The owner of a slave had a moral obligation to supply the slave's wants.
The owner could not absolve himself from this responsibility by being absent from the slave, unless he provided someone to stand in the relation of master to slave.
The hirer was responsible for the slave's medical care, but if the hirer were absent the owner as well as the hirer could be responsible.
Facts of the Case
A hired slave became ill when the hirer was not available. A physician treated the slave and billed the owner. The Mobile County Court ruled that the owner was not liable unless he had requested the treatment.
The Court's Decision
Judge John J. Ormond wrote the decision of the Alabama Supreme Court. He noted that the court had ruled in Meeker v. Childress that the hirer had responsibility for payment of medical services, unless otherwise stipulated, but Ormond confined that principle to cases when the hirer retained possession.
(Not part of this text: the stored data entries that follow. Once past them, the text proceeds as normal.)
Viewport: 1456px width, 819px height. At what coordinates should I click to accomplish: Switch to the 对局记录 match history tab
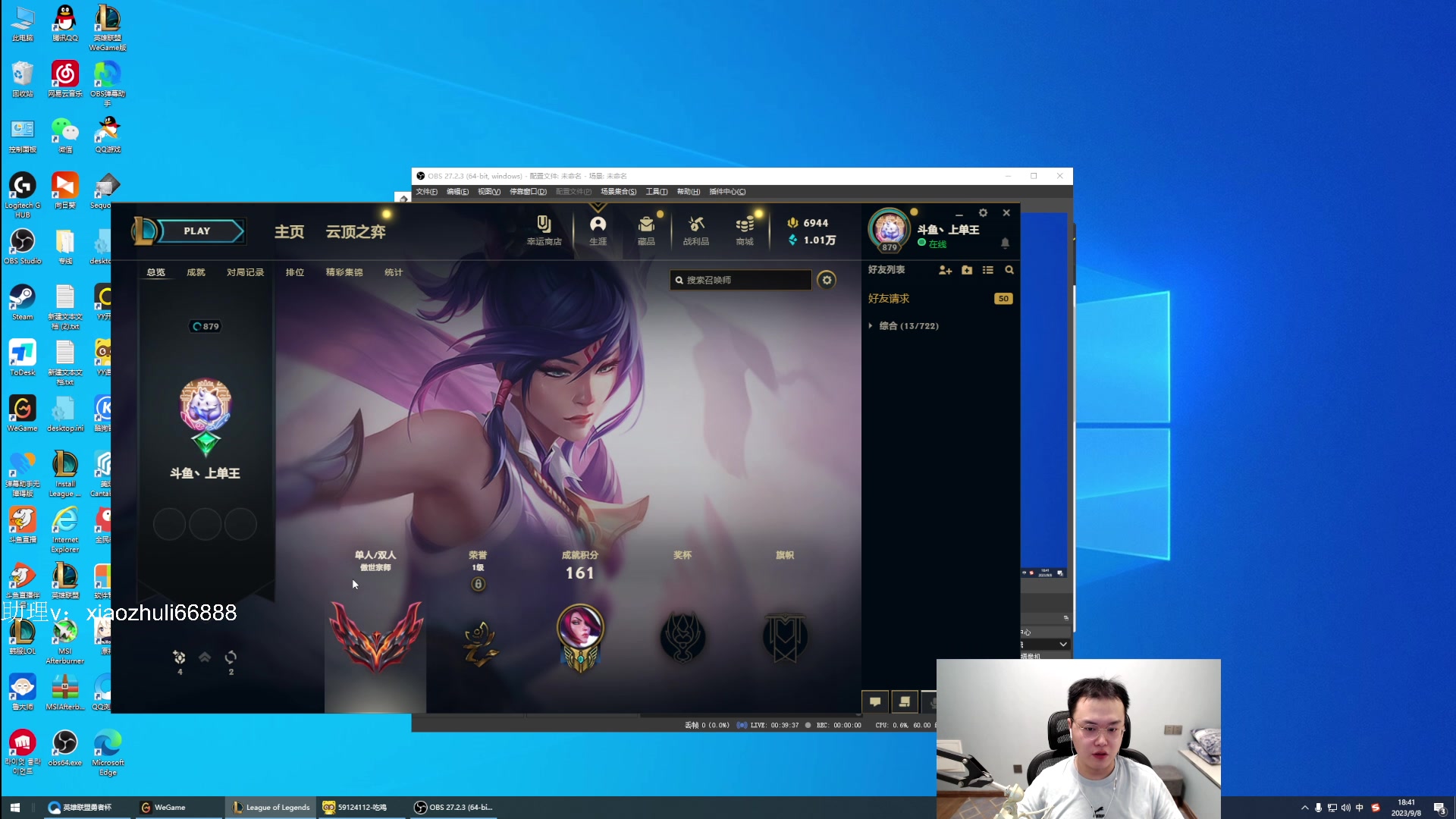click(x=245, y=272)
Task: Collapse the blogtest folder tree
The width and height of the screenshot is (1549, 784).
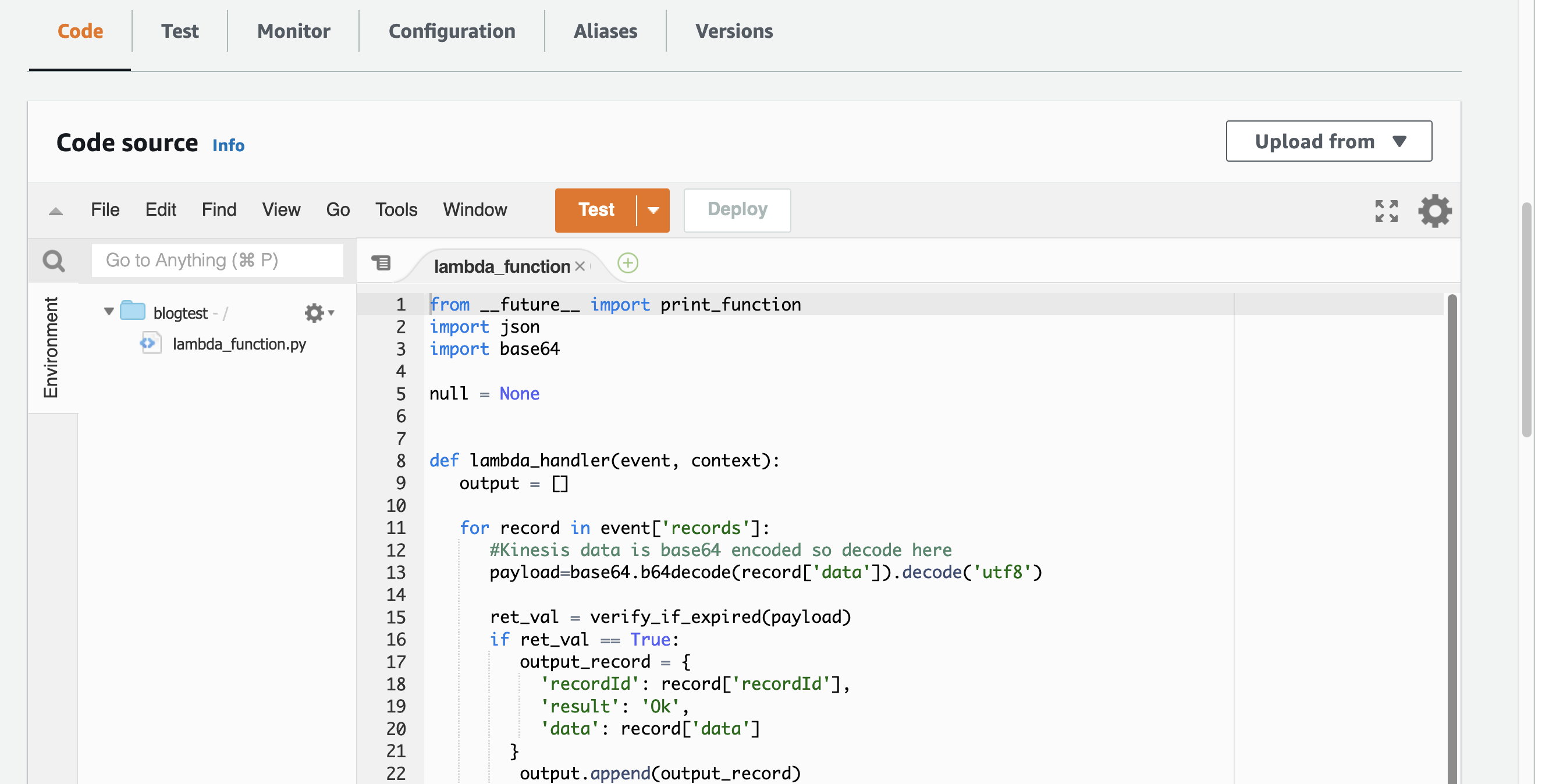Action: 109,311
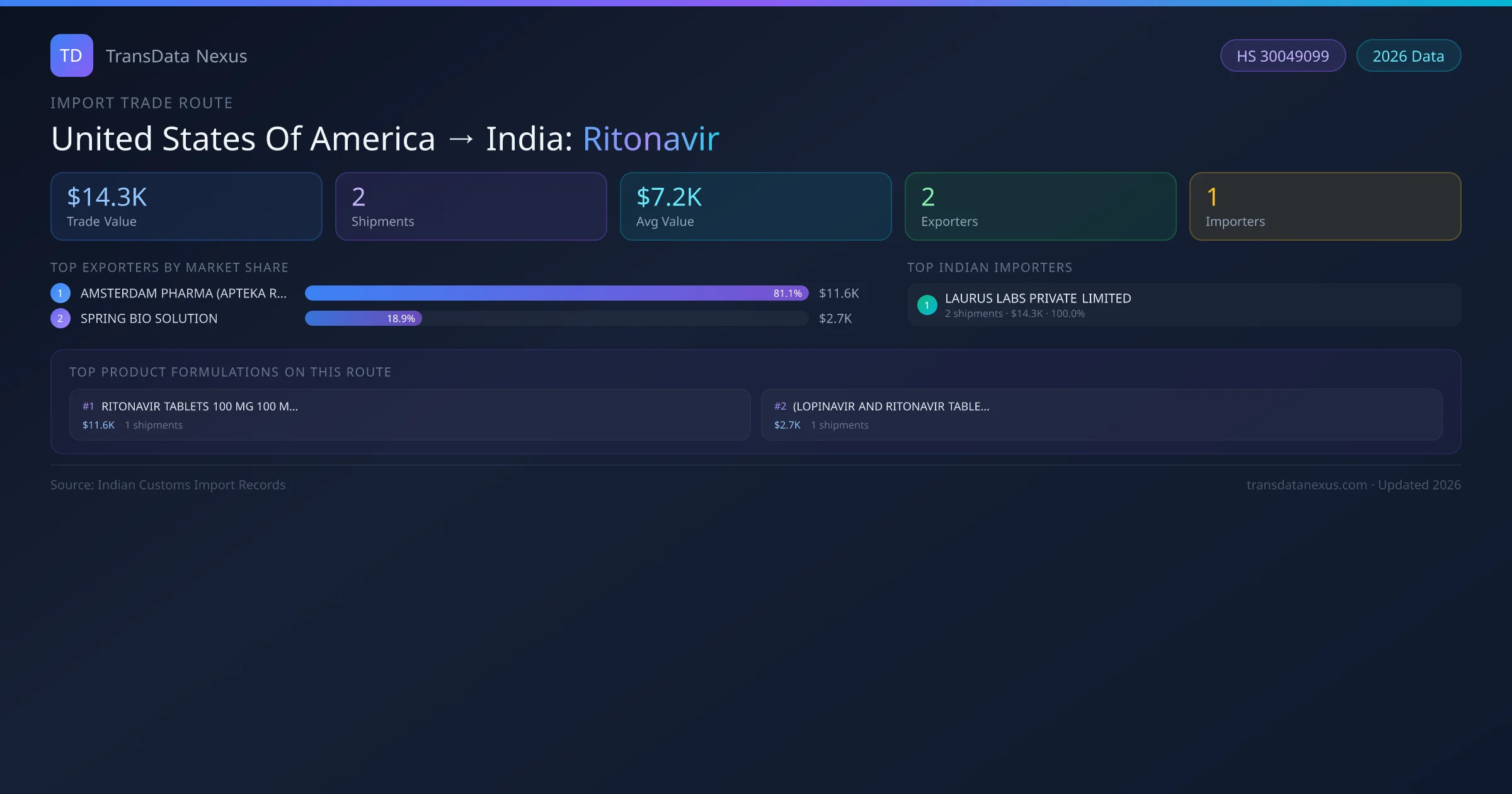The width and height of the screenshot is (1512, 794).
Task: Expand the LOPINAVIR AND RITONAVIR title
Action: 891,406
In this case, the hirer had not retained possession, so the master still had some responsibility. Likewise, the hirer had some responsibility, even though the slave was not in his possession. Neither hirer nor owner could be absolved fully because of "the moral and legal obligation" to supply the slave's wants, which resembled the obligation "of a father to support his children." The latter principle had been established in Fisher and Johnson v. Campbell (9 Porter 210). Consequently, Ormond reversed the judgement of the lower court and remanded the case.